Já a regra da responsabilização por falha sistêmica amplia a responsabilidade dos provedores, que deixa de depender exclusivamente da permanência pontual de conteúdo ilícito e passa a considerar a existência de deficiências nos mecanismos de prevenção, mitigação e remoção.
Conteúdos prioritários e critérios técnicos
O Decreto amplia as hipóteses de atuação obrigatória das plataformas ao estabelecer um núcleo prioritário de atuação preventiva, abrangendo terrorismo, exploração sexual infantil, discriminação, violência contra mulheres, tráfico de pessoas e ataques ao Estado democrático de Direito. A adoção de lógica baseada no “estado da técnica” introduz critério tecnológico e evolutivo para avaliação das plataformas: a suficiência das medidas preventivas será analisada conforme o grau de desenvolvimento tecnológico disponível, exigindo atuação compatível com as capacidades técnicas existentes.

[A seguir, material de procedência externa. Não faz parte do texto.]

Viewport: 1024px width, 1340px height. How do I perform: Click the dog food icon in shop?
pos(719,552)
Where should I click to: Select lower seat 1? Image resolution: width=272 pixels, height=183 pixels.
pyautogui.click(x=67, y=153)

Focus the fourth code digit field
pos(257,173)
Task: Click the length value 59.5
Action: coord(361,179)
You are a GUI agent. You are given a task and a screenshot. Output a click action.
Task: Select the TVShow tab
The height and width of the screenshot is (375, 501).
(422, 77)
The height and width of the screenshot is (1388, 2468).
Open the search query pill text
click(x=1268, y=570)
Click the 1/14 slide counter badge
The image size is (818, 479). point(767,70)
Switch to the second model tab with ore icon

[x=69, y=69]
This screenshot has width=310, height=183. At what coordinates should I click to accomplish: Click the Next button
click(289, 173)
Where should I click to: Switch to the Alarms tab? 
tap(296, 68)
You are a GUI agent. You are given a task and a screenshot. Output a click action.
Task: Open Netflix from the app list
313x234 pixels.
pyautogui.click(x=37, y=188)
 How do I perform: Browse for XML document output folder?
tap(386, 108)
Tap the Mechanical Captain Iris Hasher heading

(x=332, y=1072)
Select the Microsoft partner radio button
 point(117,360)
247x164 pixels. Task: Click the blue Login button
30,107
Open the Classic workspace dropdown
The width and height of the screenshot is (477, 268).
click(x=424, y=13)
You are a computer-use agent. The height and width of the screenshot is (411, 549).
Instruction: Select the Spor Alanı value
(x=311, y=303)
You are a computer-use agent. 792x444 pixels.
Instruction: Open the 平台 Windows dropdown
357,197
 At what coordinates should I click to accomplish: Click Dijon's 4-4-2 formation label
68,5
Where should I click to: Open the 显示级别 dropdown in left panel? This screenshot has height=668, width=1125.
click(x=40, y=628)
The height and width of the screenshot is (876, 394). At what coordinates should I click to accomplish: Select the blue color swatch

O conceito de mecanismos de governança contínua implica obrigação de monitoramento, identificação, avaliação e gerenciamento de riscos sistêmicos, além de regulamentação formal dos procedimentos de notificação e remoção de conteúdos ilícitos, conferindo maior segurança jurídica e padronização procedimental no relacionamento entre usuários e plataformas.
A obrigação de indisponibilização de conteúdos criminosos após notificação amplia as hipóteses de atuação direta das plataformas independentemente de decisão judicial prévia (preservadas exceções relacionadas a crimes contra a honra). O texto dispõe ainda de encaminhamento obrigatório de determinadas condutas criminosas ao Poder Público, atribuindo papel cooperativo aos provedores junto às autoridades competentes.
O Decreto adota modelo híbrido de responsabilização, preservando parcialmente a exigência de ordem judicial em determinadas hipóteses. Crimes contra a honra, serviços de e-mail, mensagens instantâneas e comunicação audiovisual em grupos restritos continuam submetidos à lógica tradicional, em razão de preocupações relacionadas à privacidade, à liberdade de expressão e ao sigilo das comunicações.
A regulamentação sobre anúncios, impulsionamentos pagos e publicidade enganosa, abusiva ou fraudulenta amplia significativamente o alcance regulatório sobre mecanismos de monetização e amplificação de conteúdos digitais. A presunção de responsabilidade em casos de conteúdos ilícitos impulsionados mediante pagamento ou disseminados artificialmente constitui inovação de elevada relevância jurídica e operacional: ao existir monetização ou amplificação artificial, presume-se maior grau de ingerência, benefício econômico e capacidade de controle por parte da plataforma, justificando presunção mais intensa de responsabilidade regulatória.
ANPD e ecossistema regulatório
A norma, por fim, fortalece a ANPD, ao ampliar competências de fiscalização, regulação e apuração de infrações relacionadas às novas obrigações impostas às plataformas digitais, reforçando o papel da agência como autoridade central no ecossistema regulatório digital brasileiro.
O Decreto evidencia uma forte mudança na forma como o Estado passa a enxergar a atuação das plataformas digitais, adotando uma lógica baseada em riscos sistêmicos, deveres preventivos, e diligência contínua.
Claro que tal modelo não deixa de provocar intensos debates jurídicos, especialmente quanto aos limites da moderação privada de conteúdos, aos impactos sobre a liberdade de expressão e ao risco de incentivos à remoção excessiva de publicações, mas é inegável que a norma aponta para a consolidação de um ecossistema digital nacional, formado pelo Marco Civil da Internet, pela LGPD e pelo ECA Digital.
Os próximos anos provavelmente serão marcados por intensa produção jurisprudencial e regulatória destinada a definir os limites concretos dessa nova arquitetura normativa, especialmente diante dos desafios relacionados à liberdade de expressão, inovação tecnológica e proteção de direitos fundamentais no ambiente digital.